Ratings1
Average rating5
AM Hamilton was a New Zealand Engineer who oversaw the construction of a road through Iraq for four years, beginning in 1928. First published in 1937, the author revised it and republished in 1958 - which is the edition I have read.
Iraq at this time was referred to as Mandatory Iraq, administered by the British after World War I when the Ottoman empire was broken up.
Employed by the Public Works Department, Hamilton was initially posted to Diwaniyah, to build roads and infrastructure. After a relatively short time funds for the year were spent, and he was transferred to Kurdistan to take over the road project. The statistics provided in his appendices tell us the road is 115 miles long (185km). It passes through two of the most challenging gorges a road builder might expect to ever encounter.
P56
Sloane, who knew the Kurds better than any European of the century, had recently used this description of them:‘Shedders of blood, raisers of strife, seekers of turmoil and uproar, robbers and brigands; a people all malignant, and evil-doers of depraved habits, scorning the garment of wisdom; but a brave race and fearless, of a hospitality grateful to the soul, in truth and in honour unequalled, of pleasing countenance and fair cheek, boasting all the goods of beauty and grace.'What a wealth of paradox is here, yet these were words hardly calculated to reassure the new Engineer!
A Kurdish overseer, Ramze Effendi, had been appointed to assist me, but he had no knowledge of road-making and could speak no English. [...] There came also an Assyrian overseer called Benyamin Yonin. As the Assyrians are Christians and the Kurds Mohammedans, there mountain folk were often enemies, [...] so I wondered how my two overseers would get on together.The surveyor was a Hindi, and my clerk a Chaldean Christian. Yes with the help of this strangely assorted staff, I managed to get together some hundred workmen. The men who joined up were chiefly Arabs and Persians, though we also conscripted a few tribal Kurds. [...] With our Armenian as our expert in blasting (he said he had learnt the job in the Turkish Army), this party of the different races and religions set to work with a will to clear the huge boulders and use them to form a wide well-graded road, partly cut out of the solid rock of the hillside. Fortunately we all seemed blessed with enough sense of humour to laugh at our racial differences, and the work forged ahead with out trouble.

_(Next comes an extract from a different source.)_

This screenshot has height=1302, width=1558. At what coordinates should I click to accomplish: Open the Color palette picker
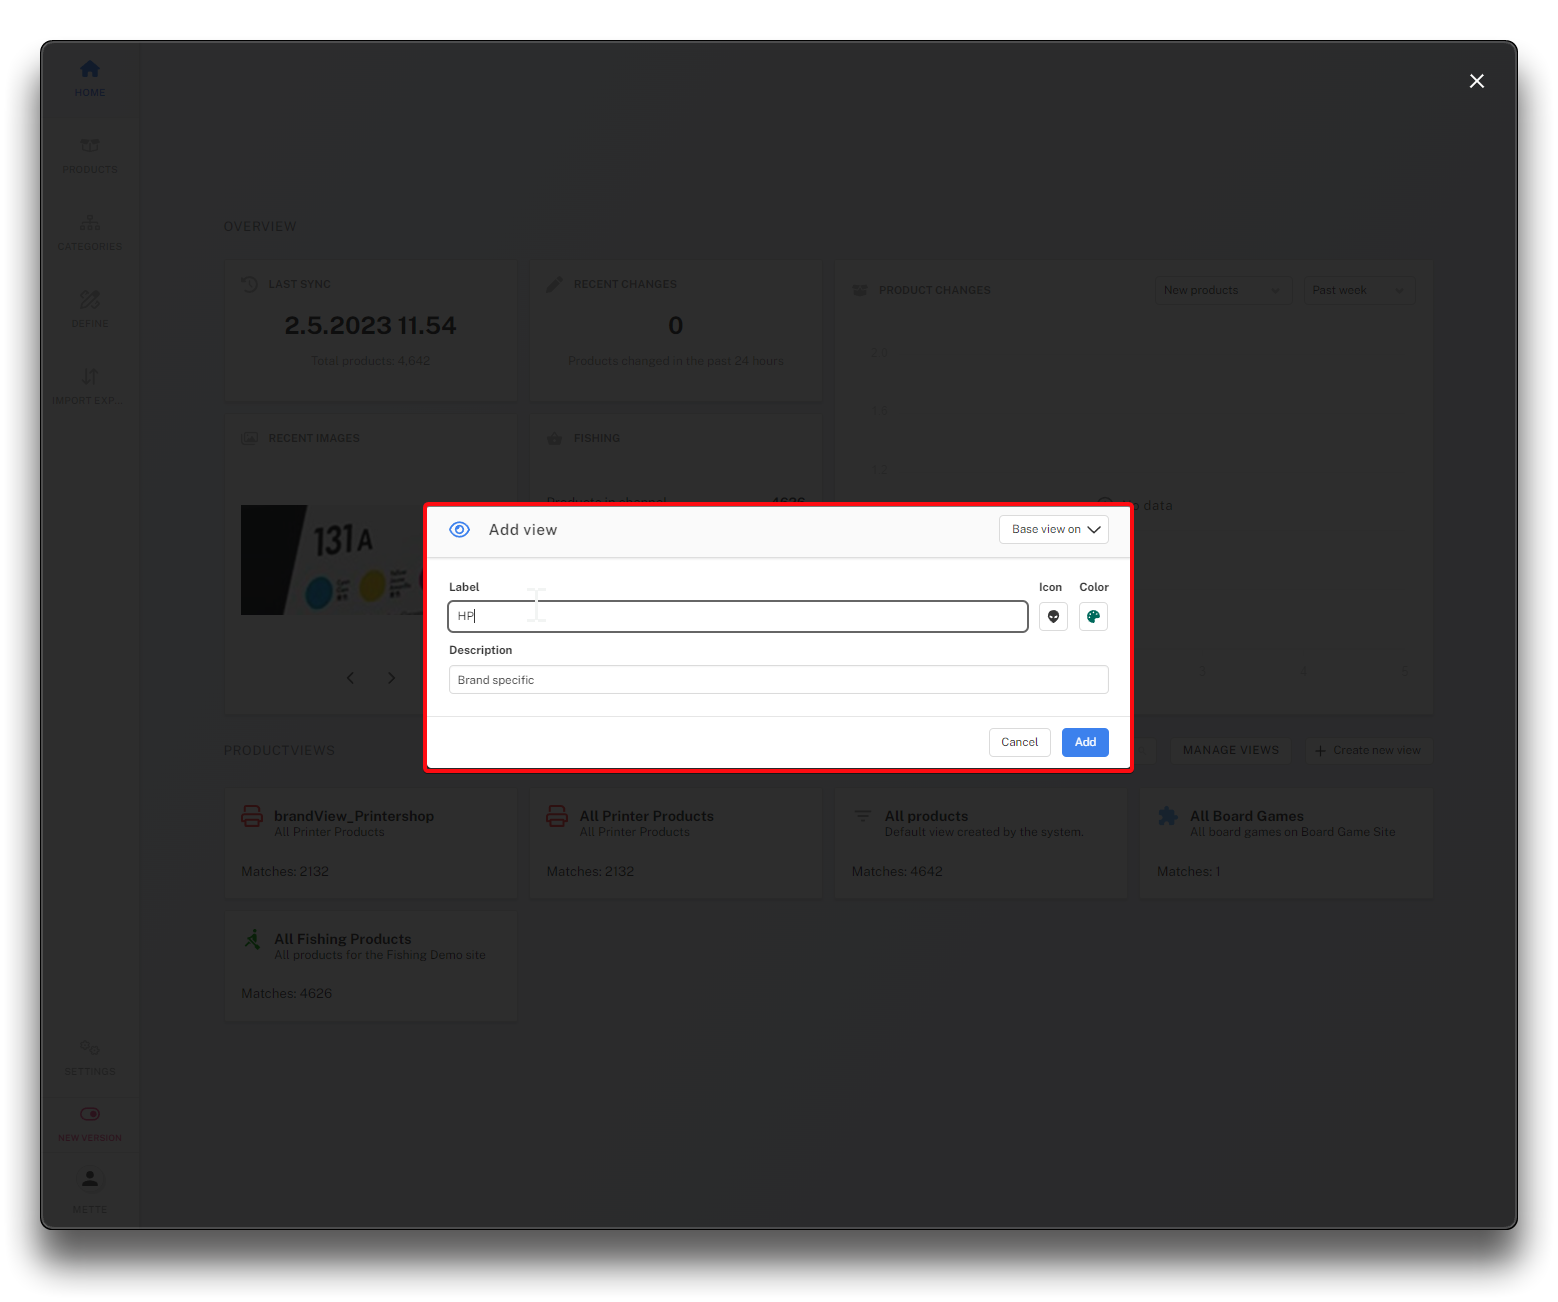point(1093,617)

When spring comes to Gali Ali Beg, the barren country of Kurdistan, with its rugged mountain and grey rocks, bursts suddenly into extraordinary beauty.Towards the end of March, almost in a night it seems, the ground snows melt and the warmth of spring is in the air. The mists lift, and it is as though a veil that for months past had hung over the eyes of the beholder were suddenly withdrawn. In the clear air the mountains seem to stand nearer than ever before. Above the dark walls of the gorge the high snow-fields, like the white wings of some giant bird that has preened itself, stretch smoothly up into the brilliant cloudless sky; while the valley in all but the rockiest places becomes dense with green grass.